• Work instructions
In the data below, find the line containing "The image size is (393, 415).", then set down that line and every later line up to and including the line containing "Given: Go to the Care page", exactly.

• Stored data
--- --- ---
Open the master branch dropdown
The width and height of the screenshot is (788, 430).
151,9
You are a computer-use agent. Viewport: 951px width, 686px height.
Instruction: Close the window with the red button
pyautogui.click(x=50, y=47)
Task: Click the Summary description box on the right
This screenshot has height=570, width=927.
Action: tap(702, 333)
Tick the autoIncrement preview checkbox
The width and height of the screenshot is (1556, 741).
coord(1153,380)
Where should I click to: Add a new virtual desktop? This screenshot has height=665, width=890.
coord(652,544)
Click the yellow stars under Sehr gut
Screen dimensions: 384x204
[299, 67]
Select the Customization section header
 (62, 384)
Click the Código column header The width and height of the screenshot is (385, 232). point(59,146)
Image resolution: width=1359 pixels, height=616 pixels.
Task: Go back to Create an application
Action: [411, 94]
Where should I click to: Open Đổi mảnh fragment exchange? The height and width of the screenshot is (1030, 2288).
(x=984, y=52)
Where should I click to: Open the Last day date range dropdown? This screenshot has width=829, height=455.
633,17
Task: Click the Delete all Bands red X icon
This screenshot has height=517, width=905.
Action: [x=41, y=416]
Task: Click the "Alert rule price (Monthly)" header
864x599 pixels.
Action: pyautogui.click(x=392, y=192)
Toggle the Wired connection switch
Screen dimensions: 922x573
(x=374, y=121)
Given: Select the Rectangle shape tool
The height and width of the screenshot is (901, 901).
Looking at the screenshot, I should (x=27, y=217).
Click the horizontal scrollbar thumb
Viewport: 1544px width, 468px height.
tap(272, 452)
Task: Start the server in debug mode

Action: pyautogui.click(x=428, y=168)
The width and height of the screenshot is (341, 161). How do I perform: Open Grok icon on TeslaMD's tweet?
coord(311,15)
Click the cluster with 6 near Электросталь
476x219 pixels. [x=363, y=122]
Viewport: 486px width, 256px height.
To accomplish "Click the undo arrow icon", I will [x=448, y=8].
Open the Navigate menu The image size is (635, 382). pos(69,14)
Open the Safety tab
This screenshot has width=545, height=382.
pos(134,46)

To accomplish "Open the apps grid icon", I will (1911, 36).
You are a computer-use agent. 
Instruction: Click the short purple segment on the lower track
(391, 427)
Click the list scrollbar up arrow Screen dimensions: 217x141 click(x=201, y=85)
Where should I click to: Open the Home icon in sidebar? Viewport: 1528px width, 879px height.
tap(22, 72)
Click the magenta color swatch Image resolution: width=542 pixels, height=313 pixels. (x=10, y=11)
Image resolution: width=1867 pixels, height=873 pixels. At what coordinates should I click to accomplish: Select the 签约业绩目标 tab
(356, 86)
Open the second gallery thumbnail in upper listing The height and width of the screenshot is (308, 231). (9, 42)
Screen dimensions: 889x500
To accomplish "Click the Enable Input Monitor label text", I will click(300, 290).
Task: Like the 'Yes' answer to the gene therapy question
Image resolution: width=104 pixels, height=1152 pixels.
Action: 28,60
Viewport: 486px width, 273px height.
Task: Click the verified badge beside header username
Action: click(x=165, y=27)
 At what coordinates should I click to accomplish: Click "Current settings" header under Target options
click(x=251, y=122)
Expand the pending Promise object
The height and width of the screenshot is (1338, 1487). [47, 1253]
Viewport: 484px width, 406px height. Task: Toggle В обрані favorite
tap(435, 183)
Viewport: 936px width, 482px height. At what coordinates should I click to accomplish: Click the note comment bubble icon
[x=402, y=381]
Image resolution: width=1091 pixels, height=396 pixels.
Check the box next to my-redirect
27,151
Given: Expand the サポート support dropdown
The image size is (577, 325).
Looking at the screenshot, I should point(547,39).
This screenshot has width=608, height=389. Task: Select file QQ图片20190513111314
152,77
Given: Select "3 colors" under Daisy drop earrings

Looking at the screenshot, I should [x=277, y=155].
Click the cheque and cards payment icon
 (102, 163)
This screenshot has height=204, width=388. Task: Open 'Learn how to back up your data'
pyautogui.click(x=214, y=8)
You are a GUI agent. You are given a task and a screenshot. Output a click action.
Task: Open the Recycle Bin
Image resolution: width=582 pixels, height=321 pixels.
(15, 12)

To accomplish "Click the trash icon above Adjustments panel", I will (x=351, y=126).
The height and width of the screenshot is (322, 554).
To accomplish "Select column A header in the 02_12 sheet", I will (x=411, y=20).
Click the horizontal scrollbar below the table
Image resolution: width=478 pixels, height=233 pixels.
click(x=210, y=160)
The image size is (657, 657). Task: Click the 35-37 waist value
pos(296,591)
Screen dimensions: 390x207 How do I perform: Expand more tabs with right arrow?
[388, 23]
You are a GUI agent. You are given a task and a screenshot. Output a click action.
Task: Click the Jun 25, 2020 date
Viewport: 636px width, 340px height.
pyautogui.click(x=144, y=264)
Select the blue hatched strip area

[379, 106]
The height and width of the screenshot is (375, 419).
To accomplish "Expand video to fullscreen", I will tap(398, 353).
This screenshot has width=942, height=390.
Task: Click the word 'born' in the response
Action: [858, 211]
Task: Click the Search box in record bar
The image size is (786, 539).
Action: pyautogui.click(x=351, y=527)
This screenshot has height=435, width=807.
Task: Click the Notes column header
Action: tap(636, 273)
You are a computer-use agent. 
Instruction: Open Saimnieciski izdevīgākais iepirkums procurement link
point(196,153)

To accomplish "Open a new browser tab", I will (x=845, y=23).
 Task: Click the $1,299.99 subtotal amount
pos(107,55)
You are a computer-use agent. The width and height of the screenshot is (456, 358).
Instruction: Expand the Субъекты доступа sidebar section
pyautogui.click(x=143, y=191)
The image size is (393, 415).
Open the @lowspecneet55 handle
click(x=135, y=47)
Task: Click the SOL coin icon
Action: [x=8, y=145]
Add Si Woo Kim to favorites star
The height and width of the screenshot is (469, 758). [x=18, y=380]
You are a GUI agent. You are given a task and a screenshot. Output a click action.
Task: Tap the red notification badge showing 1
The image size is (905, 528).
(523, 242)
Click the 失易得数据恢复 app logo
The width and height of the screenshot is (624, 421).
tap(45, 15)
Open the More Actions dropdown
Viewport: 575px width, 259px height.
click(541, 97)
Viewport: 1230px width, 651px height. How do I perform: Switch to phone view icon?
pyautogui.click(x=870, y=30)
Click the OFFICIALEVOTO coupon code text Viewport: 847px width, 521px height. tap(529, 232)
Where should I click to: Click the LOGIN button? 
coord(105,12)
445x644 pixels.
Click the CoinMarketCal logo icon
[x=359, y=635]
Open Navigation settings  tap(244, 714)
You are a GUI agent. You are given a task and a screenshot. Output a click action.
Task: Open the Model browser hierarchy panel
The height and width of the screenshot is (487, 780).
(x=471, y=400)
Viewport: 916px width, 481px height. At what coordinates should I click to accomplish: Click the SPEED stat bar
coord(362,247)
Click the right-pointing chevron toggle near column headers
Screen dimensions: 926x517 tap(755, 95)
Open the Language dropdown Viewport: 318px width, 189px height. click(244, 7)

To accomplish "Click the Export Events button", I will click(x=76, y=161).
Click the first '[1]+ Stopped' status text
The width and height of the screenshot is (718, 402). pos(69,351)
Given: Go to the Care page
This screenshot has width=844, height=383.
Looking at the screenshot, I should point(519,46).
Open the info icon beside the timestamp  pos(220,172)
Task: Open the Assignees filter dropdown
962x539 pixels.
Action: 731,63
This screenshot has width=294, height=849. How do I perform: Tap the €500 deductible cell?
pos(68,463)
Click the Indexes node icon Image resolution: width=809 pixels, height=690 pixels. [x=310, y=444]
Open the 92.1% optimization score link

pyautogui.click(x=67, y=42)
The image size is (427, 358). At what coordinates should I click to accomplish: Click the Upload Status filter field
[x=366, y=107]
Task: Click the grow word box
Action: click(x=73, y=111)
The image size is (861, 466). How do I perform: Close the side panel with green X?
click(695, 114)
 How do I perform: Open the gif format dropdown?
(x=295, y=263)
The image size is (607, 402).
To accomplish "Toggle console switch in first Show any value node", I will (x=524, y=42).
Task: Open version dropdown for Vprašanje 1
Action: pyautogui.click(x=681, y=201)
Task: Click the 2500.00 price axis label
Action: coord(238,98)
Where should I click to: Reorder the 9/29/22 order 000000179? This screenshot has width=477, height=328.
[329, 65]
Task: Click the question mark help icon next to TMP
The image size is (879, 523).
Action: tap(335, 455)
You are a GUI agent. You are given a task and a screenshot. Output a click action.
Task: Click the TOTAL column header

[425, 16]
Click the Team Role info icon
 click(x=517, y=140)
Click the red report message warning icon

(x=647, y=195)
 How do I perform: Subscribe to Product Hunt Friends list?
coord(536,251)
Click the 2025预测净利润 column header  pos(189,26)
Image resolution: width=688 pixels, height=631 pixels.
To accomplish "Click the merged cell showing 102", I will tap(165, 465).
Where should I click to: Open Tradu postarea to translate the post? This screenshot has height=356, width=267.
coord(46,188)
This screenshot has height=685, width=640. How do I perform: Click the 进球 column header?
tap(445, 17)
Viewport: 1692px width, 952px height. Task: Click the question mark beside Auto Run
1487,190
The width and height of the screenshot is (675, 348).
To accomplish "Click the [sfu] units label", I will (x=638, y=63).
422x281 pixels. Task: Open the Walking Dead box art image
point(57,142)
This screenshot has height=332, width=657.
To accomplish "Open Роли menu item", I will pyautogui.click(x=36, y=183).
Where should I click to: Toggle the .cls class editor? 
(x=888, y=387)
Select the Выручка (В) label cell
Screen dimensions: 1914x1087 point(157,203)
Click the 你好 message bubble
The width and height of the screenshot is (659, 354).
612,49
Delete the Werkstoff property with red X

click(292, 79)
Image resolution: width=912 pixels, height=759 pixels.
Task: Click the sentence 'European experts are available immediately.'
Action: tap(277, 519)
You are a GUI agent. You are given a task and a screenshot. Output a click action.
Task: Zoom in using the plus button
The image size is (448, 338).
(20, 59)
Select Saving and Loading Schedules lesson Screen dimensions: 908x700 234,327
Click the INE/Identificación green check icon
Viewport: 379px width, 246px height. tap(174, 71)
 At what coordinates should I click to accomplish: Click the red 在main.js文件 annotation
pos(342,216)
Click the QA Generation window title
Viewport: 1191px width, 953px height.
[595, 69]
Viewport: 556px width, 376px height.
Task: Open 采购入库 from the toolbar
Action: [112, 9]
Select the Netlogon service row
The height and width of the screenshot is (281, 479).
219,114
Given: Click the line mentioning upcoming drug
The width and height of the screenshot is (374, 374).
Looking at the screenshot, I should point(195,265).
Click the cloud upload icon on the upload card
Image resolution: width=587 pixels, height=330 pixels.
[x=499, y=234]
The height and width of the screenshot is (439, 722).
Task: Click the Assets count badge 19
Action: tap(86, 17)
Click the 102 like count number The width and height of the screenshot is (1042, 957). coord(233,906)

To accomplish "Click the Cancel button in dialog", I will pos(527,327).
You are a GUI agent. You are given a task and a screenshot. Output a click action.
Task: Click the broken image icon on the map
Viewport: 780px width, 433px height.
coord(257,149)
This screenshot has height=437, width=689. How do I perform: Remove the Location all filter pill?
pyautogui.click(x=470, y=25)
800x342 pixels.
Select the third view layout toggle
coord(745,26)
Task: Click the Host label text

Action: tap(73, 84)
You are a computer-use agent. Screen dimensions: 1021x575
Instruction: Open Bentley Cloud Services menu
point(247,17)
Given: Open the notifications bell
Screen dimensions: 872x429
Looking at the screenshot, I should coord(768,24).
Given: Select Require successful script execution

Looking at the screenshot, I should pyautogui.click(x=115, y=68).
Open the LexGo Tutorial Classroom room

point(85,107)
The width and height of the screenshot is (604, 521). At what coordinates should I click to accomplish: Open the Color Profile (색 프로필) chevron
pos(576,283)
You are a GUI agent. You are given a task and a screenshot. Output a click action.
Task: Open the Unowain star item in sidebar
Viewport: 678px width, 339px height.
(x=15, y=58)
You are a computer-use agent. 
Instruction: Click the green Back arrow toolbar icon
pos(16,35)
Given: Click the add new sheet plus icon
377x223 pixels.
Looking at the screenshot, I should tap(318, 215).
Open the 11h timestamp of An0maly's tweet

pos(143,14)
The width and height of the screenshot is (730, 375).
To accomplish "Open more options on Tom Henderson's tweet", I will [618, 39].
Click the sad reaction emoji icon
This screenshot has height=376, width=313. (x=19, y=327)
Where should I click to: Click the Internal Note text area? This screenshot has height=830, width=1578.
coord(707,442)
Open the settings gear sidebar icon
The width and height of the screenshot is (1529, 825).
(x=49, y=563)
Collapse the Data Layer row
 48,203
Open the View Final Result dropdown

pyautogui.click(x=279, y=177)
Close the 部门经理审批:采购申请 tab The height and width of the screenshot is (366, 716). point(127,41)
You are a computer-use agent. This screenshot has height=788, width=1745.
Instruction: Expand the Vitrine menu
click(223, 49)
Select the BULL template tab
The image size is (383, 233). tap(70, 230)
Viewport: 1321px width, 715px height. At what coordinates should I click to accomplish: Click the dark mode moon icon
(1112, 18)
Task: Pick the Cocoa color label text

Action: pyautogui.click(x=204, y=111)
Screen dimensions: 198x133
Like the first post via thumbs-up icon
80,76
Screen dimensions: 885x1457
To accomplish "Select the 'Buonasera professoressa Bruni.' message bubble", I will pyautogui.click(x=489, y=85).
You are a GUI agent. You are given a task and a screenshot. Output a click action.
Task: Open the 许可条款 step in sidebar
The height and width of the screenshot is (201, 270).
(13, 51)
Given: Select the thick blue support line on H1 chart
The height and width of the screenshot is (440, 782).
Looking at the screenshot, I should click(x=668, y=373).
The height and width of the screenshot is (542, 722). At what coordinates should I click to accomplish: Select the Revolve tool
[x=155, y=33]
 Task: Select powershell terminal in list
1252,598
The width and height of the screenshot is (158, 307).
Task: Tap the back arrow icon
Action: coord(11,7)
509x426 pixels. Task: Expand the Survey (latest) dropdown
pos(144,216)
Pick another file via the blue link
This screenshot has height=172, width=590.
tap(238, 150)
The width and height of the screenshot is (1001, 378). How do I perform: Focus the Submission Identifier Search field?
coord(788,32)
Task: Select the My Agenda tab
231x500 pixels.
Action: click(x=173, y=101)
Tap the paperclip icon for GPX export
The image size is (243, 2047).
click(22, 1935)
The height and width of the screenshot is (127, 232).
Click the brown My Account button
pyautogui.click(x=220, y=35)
--- --- ---
• Response box
The image size is (393, 415).
Open the @lowspecneet55 handle
click(x=135, y=47)
Task: Click the SOL coin icon
Action: [x=8, y=145]
Add Si Woo Kim to favorites star
The height and width of the screenshot is (469, 758). [x=18, y=380]
You are a GUI agent. You are given a task and a screenshot. Output a click action.
Task: Tap the red notification badge showing 1
The image size is (905, 528).
(523, 242)
Click the 失易得数据恢复 app logo
The width and height of the screenshot is (624, 421).
tap(45, 15)
Open the More Actions dropdown
Viewport: 575px width, 259px height.
click(541, 97)
Viewport: 1230px width, 651px height. How do I perform: Switch to phone view icon?
pyautogui.click(x=870, y=30)
Click the OFFICIALEVOTO coupon code text Viewport: 847px width, 521px height. tap(529, 232)
Where should I click to: Click the LOGIN button? 
coord(105,12)
445x644 pixels.
Click the CoinMarketCal logo icon
[x=359, y=635]
Open Navigation settings  tap(244, 714)
You are a GUI agent. You are given a task and a screenshot. Output a click action.
Task: Open the Model browser hierarchy panel
The height and width of the screenshot is (487, 780).
(x=471, y=400)
Viewport: 916px width, 481px height. At what coordinates should I click to accomplish: Click the SPEED stat bar
coord(362,247)
Click the right-pointing chevron toggle near column headers
Screen dimensions: 926x517 tap(755, 95)
Open the Language dropdown Viewport: 318px width, 189px height. click(244, 7)

To accomplish "Click the Export Events button", I will click(x=76, y=161).
Click the first '[1]+ Stopped' status text
The width and height of the screenshot is (718, 402). pos(69,351)
Given: Go to the Care page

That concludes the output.